Chapter 2.2 - Strings - Computer Programming for the Geosciences

Strings are any text identified in Python code within "" or ''

Full name: string

Python keyword: str

Python data type group: text sequence

Chapter 2.2.1 - String overview¶

Strings are our first introduction to composite (sometimes referred to as sequence) data types. These data types combine multiple primitive data types and turn them into sequences of values. These sequences can include int, float, bool, and other primitive data types. Unlike languages like C, C++, etc., that are statically-typed, Python has dynamic typing. While both Python and C++, for example, use values that have types, variables in Python can change type at any time. This can be useful for beginning programmers who might have trouble dealing with the extra static typing syntax and behavior. However, it can also cause some hidden issues in your program because you might, for example, expect a counter to only have an int, but if at some point during the program, you change it to a str, Python will not stop you from doing so. Typing in Python is implicitly enforced when expected operations cause an error (e.g., “adding” an int and a str).
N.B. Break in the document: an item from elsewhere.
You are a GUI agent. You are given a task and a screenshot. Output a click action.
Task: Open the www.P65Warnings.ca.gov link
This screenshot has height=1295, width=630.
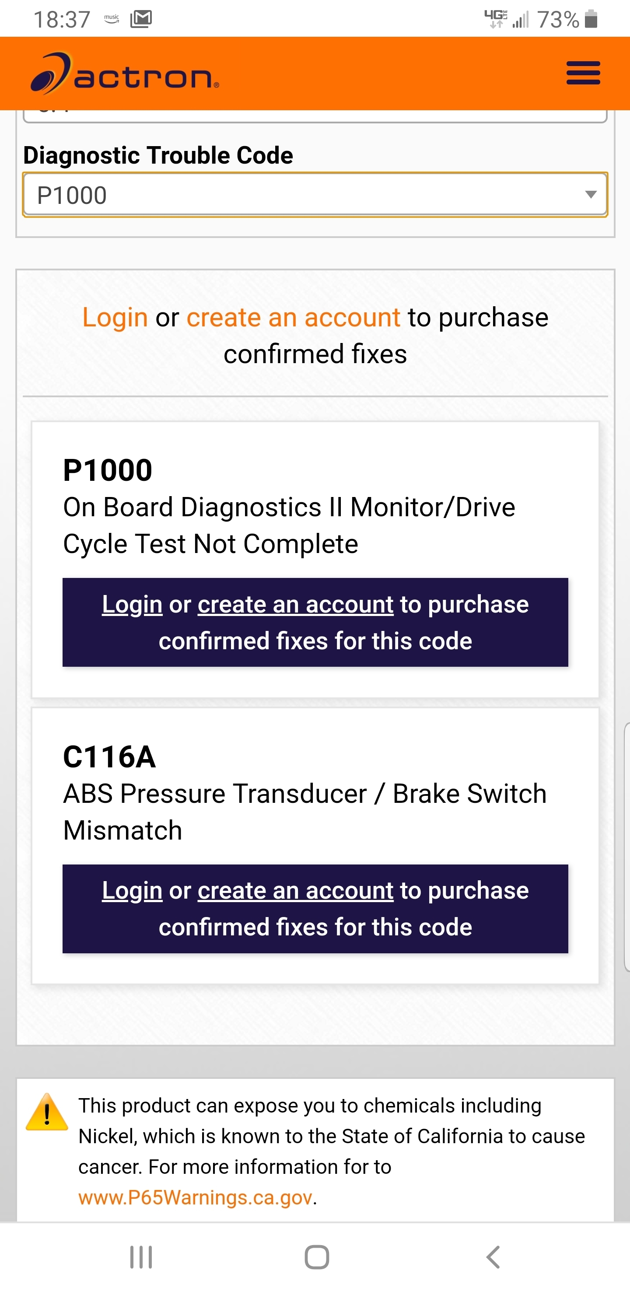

Strings are a special case of sequence data types. This is because they generally only allow the inclusion of alphanumeric characters in the sequence. We will learn about other sequence data types that do not enforce this requirement later in this chapter.

We can call these alphanumeric values “characters” (actually called Unicode codes) to match with the data type name in other common languages (e.g., char in C++, Java, etc.). Strings, therefore, are sequences of characters, where each character inhabits a specific position (index) in that sequence. For example, the first character in this sentence is “F”.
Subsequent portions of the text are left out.